▸ **What is needed**
Return the rows from the line containing "Identify the location of table-cell: 1.50." through the line containing "(596, 121).", both included, exactly as they appear, leaving out the pictures.

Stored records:

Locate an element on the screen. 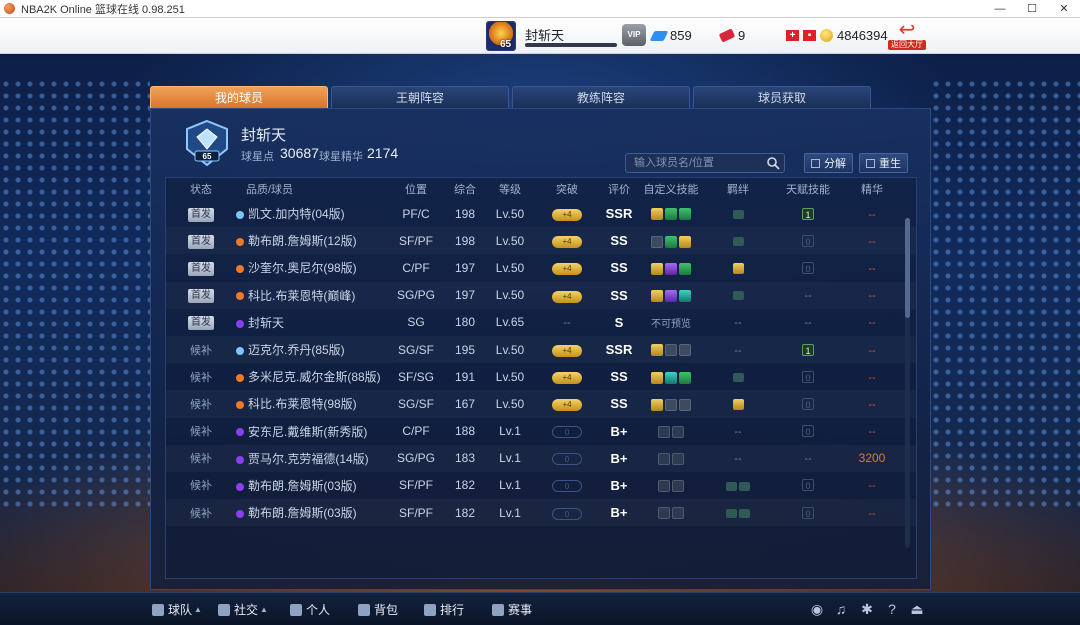  table-row: 首发 封斩天 SG 180 Lv.65 -- S 不可预览 -- -- -- is located at coordinates (541, 322).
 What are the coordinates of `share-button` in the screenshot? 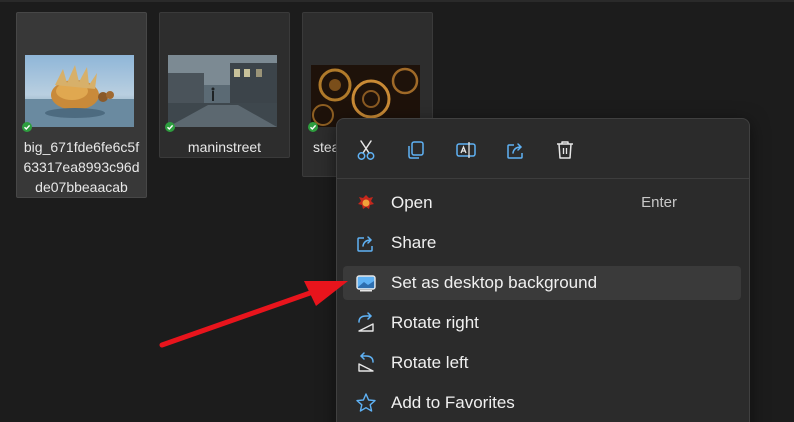 It's located at (516, 150).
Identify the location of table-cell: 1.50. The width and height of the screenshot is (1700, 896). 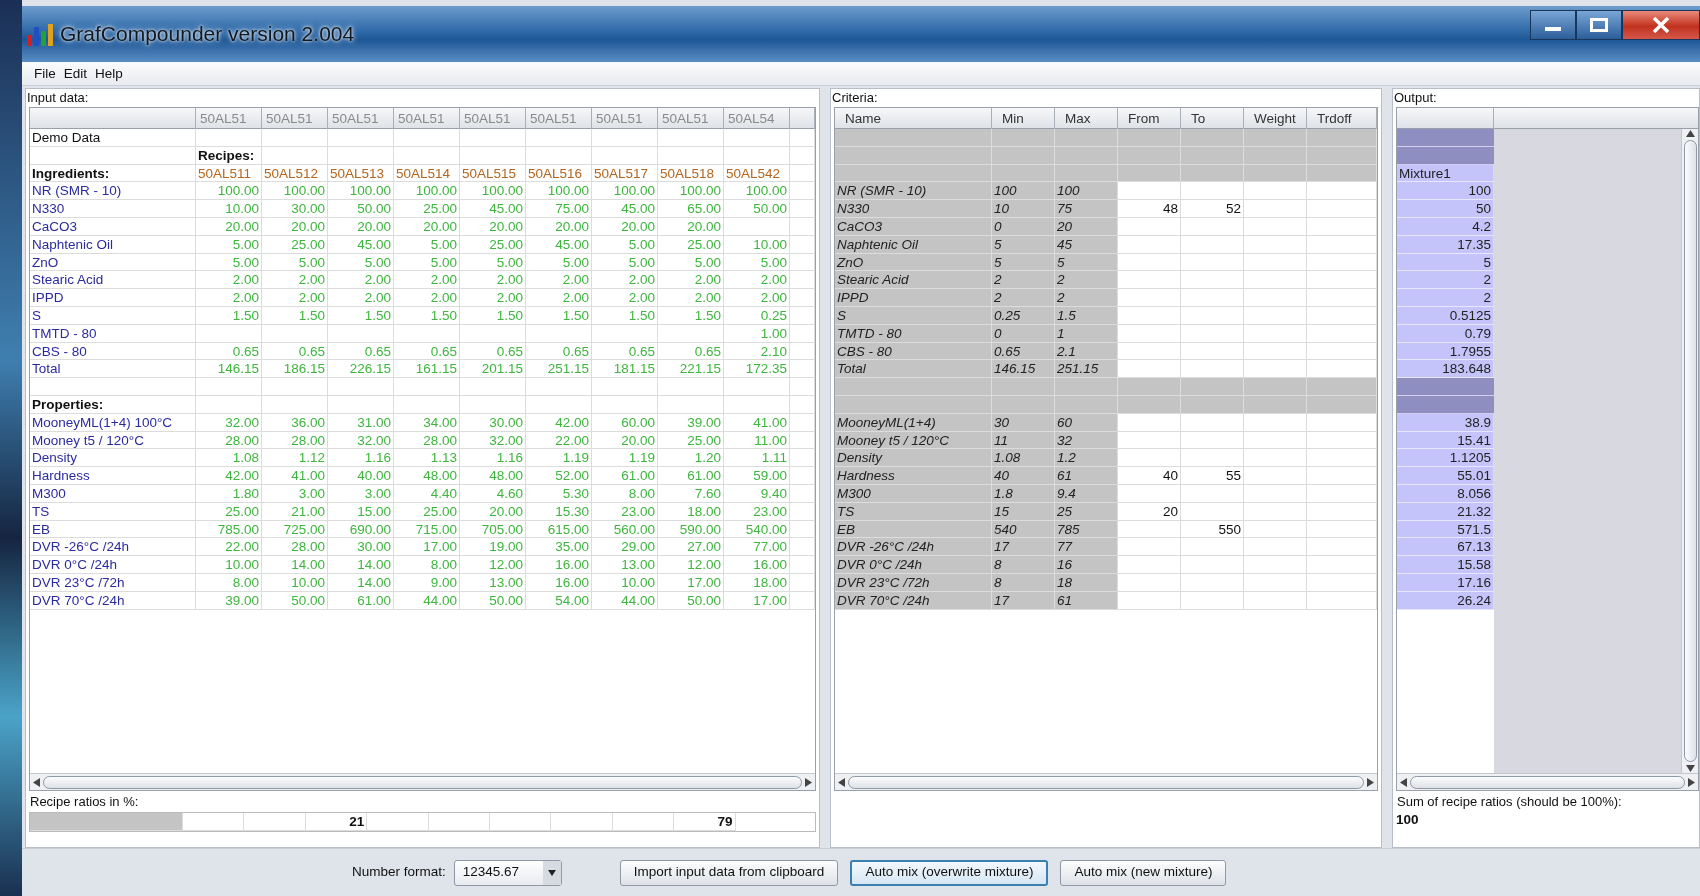
(691, 316).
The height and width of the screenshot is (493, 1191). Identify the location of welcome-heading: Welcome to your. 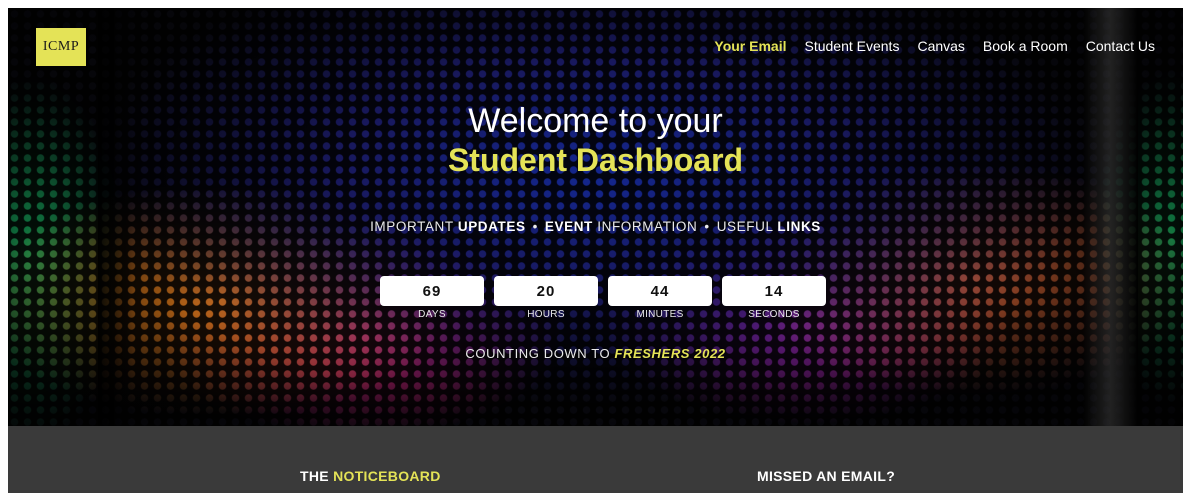
(596, 121).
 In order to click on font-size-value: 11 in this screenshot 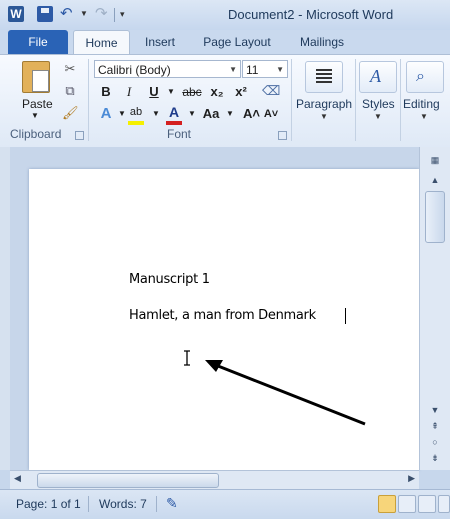, I will do `click(252, 70)`.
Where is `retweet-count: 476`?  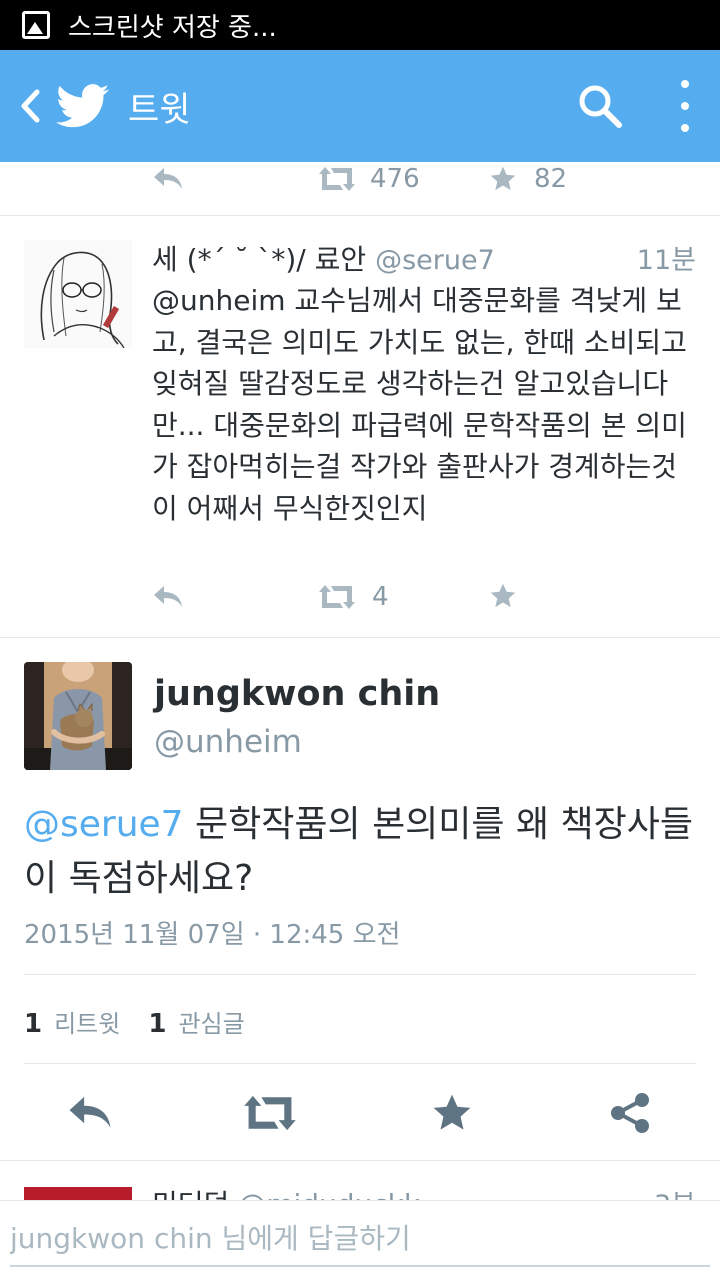 retweet-count: 476 is located at coordinates (395, 179).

▸ **Written response**
Identify the location of table-cell: 1.50. The width and height of the screenshot is (1700, 896). 
(691, 316).
The height and width of the screenshot is (493, 1191). Identify the location of welcome-heading: Welcome to your. 
(596, 121).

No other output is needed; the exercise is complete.